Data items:
..........

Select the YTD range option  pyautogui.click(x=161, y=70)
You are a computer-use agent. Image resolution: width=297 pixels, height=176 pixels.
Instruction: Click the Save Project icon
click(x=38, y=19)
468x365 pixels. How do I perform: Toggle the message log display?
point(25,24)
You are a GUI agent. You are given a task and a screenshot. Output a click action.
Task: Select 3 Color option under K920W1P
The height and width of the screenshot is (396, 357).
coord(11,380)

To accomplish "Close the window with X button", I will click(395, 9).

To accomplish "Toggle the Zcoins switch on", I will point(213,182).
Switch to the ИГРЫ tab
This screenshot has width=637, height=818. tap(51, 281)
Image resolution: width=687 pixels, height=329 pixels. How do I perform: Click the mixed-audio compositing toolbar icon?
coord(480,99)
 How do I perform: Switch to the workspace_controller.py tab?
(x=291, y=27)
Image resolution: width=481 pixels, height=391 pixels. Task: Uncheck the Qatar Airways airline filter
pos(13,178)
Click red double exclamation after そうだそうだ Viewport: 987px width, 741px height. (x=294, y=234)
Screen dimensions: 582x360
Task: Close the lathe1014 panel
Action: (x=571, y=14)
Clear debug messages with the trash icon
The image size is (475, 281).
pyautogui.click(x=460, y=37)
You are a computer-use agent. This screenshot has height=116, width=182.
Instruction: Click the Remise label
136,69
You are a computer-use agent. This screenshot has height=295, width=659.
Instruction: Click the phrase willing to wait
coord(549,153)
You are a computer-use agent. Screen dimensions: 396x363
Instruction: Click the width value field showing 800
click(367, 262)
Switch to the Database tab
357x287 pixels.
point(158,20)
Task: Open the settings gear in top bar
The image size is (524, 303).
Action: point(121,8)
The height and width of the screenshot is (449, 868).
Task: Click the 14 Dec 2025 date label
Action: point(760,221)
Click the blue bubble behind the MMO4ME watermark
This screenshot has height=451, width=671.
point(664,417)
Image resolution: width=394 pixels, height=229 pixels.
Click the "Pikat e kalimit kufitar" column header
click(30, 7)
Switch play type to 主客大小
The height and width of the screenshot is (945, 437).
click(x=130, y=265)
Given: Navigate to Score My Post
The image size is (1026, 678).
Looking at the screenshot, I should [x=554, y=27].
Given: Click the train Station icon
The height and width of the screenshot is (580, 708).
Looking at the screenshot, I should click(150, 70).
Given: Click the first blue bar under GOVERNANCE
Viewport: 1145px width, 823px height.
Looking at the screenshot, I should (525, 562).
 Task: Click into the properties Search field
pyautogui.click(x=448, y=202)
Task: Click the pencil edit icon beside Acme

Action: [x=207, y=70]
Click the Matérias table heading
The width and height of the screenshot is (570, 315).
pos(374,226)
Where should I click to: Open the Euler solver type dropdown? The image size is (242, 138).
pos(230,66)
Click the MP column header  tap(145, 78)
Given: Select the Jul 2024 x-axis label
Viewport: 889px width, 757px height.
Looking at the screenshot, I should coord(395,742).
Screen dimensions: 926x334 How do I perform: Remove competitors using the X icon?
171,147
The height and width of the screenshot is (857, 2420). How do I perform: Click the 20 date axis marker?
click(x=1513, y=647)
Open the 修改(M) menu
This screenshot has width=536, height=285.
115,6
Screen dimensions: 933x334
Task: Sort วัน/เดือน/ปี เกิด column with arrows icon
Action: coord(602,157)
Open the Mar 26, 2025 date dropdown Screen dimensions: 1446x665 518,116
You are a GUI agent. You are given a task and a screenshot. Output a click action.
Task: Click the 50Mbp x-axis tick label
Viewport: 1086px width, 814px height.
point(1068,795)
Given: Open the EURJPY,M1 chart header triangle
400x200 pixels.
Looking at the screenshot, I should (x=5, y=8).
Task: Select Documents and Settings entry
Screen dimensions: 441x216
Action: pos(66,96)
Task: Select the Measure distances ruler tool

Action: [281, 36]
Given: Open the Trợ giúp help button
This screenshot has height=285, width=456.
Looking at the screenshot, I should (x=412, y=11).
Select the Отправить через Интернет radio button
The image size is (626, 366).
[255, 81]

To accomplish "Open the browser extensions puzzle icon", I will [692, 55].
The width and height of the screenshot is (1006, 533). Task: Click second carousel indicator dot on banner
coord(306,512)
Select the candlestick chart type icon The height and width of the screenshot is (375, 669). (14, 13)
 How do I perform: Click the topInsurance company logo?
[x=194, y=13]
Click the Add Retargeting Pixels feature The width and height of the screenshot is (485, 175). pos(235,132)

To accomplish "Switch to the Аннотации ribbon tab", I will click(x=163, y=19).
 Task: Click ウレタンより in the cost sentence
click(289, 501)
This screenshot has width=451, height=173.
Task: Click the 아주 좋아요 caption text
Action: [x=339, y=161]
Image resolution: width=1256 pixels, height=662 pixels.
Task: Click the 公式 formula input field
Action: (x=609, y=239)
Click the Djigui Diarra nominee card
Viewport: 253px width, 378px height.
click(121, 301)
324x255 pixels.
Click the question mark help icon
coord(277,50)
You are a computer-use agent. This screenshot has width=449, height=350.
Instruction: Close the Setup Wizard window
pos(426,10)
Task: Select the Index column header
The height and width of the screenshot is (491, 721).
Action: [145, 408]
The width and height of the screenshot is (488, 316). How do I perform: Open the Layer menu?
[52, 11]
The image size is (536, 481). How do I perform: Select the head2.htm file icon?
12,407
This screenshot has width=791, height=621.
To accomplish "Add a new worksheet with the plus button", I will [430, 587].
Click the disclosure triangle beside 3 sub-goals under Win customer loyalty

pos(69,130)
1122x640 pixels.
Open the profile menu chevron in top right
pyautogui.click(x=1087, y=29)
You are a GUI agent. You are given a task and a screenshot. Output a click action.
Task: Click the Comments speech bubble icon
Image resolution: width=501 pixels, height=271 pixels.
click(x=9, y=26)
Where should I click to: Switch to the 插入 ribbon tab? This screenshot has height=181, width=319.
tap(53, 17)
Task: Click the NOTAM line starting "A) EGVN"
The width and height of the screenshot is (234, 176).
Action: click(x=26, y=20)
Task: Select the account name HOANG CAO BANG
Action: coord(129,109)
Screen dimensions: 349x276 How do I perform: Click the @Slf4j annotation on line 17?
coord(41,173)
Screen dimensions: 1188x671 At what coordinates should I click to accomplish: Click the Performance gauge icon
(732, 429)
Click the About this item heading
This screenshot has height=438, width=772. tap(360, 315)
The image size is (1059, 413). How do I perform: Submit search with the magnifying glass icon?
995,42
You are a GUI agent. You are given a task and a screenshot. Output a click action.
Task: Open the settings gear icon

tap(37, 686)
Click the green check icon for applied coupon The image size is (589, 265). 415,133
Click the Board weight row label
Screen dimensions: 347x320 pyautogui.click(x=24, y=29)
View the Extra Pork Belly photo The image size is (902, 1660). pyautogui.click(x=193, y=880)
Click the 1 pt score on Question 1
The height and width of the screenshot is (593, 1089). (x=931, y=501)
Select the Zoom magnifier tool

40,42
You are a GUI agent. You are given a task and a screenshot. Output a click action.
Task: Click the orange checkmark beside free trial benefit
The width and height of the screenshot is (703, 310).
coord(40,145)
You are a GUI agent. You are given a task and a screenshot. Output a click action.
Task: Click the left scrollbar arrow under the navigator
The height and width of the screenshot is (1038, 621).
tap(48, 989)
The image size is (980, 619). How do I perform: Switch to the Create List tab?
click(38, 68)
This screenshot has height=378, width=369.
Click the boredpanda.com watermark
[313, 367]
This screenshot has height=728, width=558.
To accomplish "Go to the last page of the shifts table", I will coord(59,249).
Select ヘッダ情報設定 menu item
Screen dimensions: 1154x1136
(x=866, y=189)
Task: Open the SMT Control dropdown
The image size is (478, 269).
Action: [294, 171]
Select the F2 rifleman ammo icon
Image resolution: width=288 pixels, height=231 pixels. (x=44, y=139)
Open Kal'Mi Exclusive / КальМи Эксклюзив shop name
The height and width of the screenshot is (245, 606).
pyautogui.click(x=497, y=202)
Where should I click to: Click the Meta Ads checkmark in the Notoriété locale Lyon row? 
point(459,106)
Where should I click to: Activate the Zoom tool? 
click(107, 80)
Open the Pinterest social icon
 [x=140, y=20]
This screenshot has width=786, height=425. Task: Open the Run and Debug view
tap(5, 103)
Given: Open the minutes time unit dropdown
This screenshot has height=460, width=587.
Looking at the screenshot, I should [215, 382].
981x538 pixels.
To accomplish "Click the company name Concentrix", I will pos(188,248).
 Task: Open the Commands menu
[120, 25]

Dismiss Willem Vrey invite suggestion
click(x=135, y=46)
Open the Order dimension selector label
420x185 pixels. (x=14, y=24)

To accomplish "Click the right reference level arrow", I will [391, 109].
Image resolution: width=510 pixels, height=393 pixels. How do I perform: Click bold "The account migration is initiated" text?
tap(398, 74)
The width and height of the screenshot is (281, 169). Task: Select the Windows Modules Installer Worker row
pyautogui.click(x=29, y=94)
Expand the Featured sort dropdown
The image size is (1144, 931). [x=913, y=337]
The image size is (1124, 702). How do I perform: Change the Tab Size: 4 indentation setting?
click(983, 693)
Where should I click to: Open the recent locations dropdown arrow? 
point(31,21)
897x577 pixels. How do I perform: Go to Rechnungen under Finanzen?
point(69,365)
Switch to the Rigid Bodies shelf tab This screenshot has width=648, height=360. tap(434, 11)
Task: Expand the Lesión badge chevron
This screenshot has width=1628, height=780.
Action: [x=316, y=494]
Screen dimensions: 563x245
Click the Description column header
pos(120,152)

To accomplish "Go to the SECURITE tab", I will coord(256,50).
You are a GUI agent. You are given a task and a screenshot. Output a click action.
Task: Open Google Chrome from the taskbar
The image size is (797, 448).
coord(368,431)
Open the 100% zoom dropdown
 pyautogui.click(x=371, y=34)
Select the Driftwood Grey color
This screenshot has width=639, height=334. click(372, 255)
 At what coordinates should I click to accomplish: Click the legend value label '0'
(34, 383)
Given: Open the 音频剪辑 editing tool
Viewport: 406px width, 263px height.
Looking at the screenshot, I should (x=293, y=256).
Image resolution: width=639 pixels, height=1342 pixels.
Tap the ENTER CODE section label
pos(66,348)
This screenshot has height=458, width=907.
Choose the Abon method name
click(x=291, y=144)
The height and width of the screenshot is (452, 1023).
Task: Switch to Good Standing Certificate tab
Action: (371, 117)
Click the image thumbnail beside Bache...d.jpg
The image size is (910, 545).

..........

▶ _EXERCISE AIM_: Looking over the entries above, how many lines contain the string "option"? State the number and nothing else.

▶ _REPLY TO THE TASK_: 2